What are the obligations educational institutions have to young people in the LGBTQ spectrum?

Let’s start with that acronym — LGBTQ.  It stands for Lesbian, Gay, Bisexual, Transgender, and Questioning.  There are also adjectives that can precede LGBTQ, such as “Of color,” Black, African American, Asian, Hispanic, Disabled, etc., all of which create their own little sub groups within the LGBTQ group, which is itself composed of particulate matters.

All of you know that, being libertarian, I don’t care what relationships people form in their personal lives.  Having said that, Robert Lopez makes a good argument that the obligations we have to our children transcend our personal search for happiness, including love and sexual fulfillment.

I don’t believe in gay marriage, but that’s only because I believe it will lead inevitably to the type of clash between church and state that we’re seeing in England.  And no, I don’t see the First Amendment protecting religions from attacks by LGBTQ people who insist that a church must ignore its own doctrine and marry them.  We’ve already seen from the ObamaCare mandate regarding contraception and abortifacients that Leftists couldn’t care less about the First when it comes to protecting actual religions (which was the Founders’ goal), rather than protecting Leftists from religion.  I’m fine with civil unions, however, because I think the state can make whatever decisions it wants, even if they prove later to be stupid.

I’m also sympathetic to people whose external appearance is at odds with their self-identity.  I believe that hormones and other brain chemicals play a strong part in sexual identity and desire, and we all know that nature makes mistakes.  (Believe it or not, I was supposed to look like Heidi Klum.  Nature really messed up there….)

Lastly, I’m fully aware that LGBTQ people have higher rates of bad things such as drug abuse, alcoholism, depression, suicide, and spousal abuse.  I’m prepared to believe that some of these problems in childhood lead people to identify as LGBTQ; that some people are so terribly discriminated against because they are LGBTQ that they end up with self-destructive behaviors; and that there is something fundamentally unhealthy inthe urban LGBTQ lifestyle that leads people into self-destructive behaviors.

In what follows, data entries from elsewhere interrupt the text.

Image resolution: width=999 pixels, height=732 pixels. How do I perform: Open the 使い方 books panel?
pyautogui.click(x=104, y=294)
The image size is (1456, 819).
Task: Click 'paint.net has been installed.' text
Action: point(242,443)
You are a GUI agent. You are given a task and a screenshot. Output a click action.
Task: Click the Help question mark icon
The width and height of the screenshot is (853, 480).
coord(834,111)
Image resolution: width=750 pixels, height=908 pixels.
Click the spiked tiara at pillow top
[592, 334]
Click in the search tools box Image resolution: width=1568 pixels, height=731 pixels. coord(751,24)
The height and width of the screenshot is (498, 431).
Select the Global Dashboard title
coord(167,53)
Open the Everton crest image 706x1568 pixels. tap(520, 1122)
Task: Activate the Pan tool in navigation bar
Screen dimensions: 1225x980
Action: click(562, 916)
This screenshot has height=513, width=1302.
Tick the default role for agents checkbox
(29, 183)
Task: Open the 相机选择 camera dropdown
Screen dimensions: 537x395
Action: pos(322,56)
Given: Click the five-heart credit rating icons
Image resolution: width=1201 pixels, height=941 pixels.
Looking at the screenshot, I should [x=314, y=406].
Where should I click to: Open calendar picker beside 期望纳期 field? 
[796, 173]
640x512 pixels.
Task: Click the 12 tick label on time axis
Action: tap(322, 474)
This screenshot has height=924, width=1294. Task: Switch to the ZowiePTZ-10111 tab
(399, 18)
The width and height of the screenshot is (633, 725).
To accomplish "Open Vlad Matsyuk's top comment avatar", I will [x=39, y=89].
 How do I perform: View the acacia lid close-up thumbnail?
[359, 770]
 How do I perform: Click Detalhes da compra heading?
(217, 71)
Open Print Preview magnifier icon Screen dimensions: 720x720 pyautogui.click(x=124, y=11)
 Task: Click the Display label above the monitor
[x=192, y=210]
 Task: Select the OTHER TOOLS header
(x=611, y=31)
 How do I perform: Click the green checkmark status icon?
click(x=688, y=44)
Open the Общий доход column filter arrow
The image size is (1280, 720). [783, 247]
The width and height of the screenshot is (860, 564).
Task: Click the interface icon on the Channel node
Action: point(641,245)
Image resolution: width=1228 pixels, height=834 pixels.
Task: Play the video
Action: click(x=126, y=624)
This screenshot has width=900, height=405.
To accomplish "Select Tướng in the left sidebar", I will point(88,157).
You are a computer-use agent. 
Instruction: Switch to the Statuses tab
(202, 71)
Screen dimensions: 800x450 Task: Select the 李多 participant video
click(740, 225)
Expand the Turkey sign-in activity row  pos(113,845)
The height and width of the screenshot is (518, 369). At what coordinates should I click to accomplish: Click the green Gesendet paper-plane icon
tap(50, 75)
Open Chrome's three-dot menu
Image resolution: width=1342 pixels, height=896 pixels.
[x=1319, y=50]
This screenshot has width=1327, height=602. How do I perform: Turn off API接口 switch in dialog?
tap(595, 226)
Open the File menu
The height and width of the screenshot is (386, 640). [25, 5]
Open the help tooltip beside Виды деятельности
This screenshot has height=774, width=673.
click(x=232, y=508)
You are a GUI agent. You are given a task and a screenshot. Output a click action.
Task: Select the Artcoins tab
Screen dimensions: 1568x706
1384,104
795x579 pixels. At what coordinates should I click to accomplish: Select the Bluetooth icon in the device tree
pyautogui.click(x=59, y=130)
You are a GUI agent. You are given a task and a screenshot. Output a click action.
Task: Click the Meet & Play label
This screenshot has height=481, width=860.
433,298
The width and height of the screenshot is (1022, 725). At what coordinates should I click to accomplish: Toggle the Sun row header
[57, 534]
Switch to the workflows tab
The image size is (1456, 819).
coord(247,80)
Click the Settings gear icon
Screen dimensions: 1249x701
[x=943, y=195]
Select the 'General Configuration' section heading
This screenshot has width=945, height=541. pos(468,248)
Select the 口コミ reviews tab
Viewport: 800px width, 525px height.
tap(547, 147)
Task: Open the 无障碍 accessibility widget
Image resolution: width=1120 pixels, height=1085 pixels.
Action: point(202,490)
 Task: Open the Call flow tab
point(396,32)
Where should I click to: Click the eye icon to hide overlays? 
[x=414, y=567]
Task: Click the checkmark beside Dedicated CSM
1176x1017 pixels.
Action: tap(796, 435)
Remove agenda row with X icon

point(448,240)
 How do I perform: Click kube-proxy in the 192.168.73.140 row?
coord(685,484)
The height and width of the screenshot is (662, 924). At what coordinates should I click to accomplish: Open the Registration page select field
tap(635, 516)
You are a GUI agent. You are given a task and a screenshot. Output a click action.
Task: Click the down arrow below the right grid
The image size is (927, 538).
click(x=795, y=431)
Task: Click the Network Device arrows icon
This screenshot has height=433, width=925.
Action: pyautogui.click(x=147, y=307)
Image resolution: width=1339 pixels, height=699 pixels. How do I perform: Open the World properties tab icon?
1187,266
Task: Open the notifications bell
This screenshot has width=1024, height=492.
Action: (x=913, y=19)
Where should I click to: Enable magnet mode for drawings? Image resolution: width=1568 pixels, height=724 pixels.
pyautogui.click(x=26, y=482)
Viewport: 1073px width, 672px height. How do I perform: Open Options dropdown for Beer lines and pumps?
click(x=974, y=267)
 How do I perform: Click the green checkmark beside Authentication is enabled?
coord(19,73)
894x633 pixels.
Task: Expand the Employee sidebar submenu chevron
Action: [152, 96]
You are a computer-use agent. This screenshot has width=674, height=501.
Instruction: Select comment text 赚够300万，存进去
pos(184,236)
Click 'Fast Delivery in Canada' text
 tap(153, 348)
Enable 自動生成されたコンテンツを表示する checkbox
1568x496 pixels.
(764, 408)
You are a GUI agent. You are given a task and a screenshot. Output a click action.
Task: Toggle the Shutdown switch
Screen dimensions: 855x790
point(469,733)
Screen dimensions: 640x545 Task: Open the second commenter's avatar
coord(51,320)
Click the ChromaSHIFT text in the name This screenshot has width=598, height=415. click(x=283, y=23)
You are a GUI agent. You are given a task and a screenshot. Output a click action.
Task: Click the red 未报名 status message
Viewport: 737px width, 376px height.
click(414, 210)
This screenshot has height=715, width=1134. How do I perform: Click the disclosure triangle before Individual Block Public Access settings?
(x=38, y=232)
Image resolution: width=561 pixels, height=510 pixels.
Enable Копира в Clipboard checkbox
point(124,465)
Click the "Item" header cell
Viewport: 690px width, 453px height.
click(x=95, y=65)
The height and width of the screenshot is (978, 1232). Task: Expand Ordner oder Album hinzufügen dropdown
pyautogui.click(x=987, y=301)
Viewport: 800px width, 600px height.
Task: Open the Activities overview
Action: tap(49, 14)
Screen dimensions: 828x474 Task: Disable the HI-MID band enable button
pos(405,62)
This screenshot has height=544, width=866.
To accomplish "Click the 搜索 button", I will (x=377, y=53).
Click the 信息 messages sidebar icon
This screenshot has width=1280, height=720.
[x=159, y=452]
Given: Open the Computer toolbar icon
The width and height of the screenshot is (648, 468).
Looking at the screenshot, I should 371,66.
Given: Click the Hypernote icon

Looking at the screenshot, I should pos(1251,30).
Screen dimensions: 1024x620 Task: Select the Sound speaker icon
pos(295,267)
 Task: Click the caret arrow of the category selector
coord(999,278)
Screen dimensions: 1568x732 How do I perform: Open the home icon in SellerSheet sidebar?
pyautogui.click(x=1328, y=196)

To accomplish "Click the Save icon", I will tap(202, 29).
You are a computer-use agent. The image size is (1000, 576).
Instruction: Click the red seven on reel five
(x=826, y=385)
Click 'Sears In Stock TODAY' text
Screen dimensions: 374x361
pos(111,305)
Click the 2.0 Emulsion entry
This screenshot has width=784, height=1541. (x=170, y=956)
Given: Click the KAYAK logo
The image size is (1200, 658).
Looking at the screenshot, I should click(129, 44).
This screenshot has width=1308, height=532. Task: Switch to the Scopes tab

So we’ve established that I’m cool with people’s private desires, that I’m okay with civil unions, that I recognize that biology can treat people cruelly, and that I acknowledge a multiplicity of possible factors behind LGBTQ dysfunctions.  None of those factors, however, lead me to believe that our educational institutions have some overriding duty to serve all the needs of the LGBTQ community, or all of its racial or differently-abled subsets.  The LGBTQ community, though, does think that it’s owed this stuff and it believes further that our educational institutions, despite the university diversity staffs that can be bigger than the rest of school administrations put together, is failing to make the community feel good about itself:

Not only do queer youth of color deal with life-altering issues, says a new UCLA study, but schools and institutions are not adequately addressing their needs.

“GBTQ youth of color struggle with homelessness, poverty, family rejection and bullying,” says Ilan H. Meyer, the study’s principal investigator and Williams Institute Senior Scholar for Public Policy at UCLA, in a press release. “Yet, serious barriers exist to providing youth with culturally competent care.”

With a grant from Liberty Hill Foundation, Williams Institute researchers contacted L.A.-based education, medical, and social service providers, examining how the unique needs of queer youth of color are being met. What they found out wasn’t very good…

According to the study titled “Provider Perspectives on the Needs of Gay and Bisexual Male and Transgender Youth of Color,” various institutions are dropping the ball.

You can read the rest here.

I’m old-fashioned enough to have fairly limited expectations about educational institutions:  They should educate in an environment that doesn’t actively discriminate against people.  The facilities should be reasonably safe (no crumbling buildings, etc.), and the faculty should be good.  With younger students, the faculty should be attuned to obvious signs of abuse.  At the university level, it would be nice if the faculty was sensible enough to recognize troubling signs (drug use, extreme depression, anorexia, etc.), and kind enough to act on those observations, but I do not think that it should be a job requirement to have this awareness and decency, nor should the taxpayer have to fund administrations that function as social workers and psychiatrists.

Am I missing something?  Am I a societal sociopath or are the special interest groups in America demanding so much bath water that they’re killing the baby?  (And yes, that’s a fearsomely strained metaphor, but it takes me where I want to go.)